The progress of Facebook Inc (NASDAQ:FB) since its IPO has shown that the problems of a troubled IPO can be outlived through aggressive turnaround.
Post-IPO troubles for Twitter
Twitter Inc (NYSE:TWTR) had a smooth IPO, but things started moving in the wrong direction before long. Investors have been spooked by the tepid growth of users on Twitter’s platform, raising concerns about whether it will be able to catch up with Facebook or even overtake it. Twitter finished 2014 with 288 million active users, having added only 4 million new users in the last quarter of the year. Wall Street expected bigger user growth for the quarter.

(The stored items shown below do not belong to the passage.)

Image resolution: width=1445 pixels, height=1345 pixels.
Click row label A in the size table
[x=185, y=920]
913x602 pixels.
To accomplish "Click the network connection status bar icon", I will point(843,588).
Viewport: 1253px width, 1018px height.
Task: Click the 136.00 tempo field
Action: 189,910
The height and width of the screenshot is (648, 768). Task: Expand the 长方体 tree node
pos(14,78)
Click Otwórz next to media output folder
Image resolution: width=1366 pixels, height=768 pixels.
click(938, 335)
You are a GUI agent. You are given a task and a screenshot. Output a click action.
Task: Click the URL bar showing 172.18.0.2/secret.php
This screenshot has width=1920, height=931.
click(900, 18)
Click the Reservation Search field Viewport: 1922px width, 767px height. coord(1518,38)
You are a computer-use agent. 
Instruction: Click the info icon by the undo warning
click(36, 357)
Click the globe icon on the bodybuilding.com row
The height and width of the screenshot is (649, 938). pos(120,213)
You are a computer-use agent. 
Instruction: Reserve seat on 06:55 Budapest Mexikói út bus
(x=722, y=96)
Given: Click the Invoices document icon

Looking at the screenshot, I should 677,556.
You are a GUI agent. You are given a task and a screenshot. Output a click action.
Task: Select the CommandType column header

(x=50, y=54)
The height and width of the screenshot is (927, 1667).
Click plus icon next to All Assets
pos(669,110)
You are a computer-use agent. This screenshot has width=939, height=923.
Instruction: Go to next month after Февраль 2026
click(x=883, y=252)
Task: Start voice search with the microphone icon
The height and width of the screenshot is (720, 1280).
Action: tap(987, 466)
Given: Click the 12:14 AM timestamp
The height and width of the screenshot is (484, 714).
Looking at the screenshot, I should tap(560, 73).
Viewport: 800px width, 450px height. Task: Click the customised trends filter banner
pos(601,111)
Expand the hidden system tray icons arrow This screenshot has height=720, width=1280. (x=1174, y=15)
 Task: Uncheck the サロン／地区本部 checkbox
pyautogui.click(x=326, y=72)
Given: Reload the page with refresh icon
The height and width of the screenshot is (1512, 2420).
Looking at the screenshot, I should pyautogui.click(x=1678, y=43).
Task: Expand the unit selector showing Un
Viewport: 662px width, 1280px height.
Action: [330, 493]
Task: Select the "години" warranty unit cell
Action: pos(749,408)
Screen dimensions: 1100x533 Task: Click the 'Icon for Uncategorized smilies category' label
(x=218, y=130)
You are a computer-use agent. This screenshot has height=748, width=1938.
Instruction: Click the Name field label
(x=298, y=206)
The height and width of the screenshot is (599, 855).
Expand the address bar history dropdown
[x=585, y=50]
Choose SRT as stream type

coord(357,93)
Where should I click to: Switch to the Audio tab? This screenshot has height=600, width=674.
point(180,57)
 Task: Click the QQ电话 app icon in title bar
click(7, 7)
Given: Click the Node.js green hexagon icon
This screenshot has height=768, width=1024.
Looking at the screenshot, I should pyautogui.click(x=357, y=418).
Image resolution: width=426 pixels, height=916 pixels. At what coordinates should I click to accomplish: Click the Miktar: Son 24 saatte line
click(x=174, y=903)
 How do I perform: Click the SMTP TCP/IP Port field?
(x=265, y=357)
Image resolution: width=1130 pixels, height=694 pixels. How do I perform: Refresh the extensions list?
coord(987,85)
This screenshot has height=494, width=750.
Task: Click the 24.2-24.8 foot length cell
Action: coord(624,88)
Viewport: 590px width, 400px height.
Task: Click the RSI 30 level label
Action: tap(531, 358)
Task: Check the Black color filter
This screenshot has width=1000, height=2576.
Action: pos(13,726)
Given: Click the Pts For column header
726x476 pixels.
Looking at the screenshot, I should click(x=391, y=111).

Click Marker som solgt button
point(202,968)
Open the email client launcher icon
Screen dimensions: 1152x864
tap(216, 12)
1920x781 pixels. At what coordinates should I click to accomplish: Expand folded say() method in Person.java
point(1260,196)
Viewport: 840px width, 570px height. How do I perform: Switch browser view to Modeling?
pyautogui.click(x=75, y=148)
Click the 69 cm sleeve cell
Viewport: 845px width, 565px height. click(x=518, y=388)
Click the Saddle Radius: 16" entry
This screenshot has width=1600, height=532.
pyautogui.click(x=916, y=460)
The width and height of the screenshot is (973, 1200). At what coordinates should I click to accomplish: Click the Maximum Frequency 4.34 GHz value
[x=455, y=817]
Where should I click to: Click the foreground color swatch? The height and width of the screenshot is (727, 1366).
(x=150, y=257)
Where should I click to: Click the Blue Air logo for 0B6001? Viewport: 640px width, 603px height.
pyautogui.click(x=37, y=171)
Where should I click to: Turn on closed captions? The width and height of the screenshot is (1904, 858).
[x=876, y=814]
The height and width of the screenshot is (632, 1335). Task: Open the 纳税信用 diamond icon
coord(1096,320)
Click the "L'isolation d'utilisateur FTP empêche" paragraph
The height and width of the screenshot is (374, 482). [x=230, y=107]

It has also gone largely unexplained why close to 500 million visitors come to Twitter every month but fail to sign up for accounts. The company has now come up with a strategy to generate revenue from this mass of logged-out users, but it can only monetize the unregistered users at half the rate of the registered ones. Investors are interested in the number of registered users because of the high average revenue per user.
Facebook Inc (NASDAQ:FB) has done fairly well since its IPO with shares rising amid strong revenue and profit numbers. The same cannot be said of Twitter which is struggling to remain relevant amid slowing user growth.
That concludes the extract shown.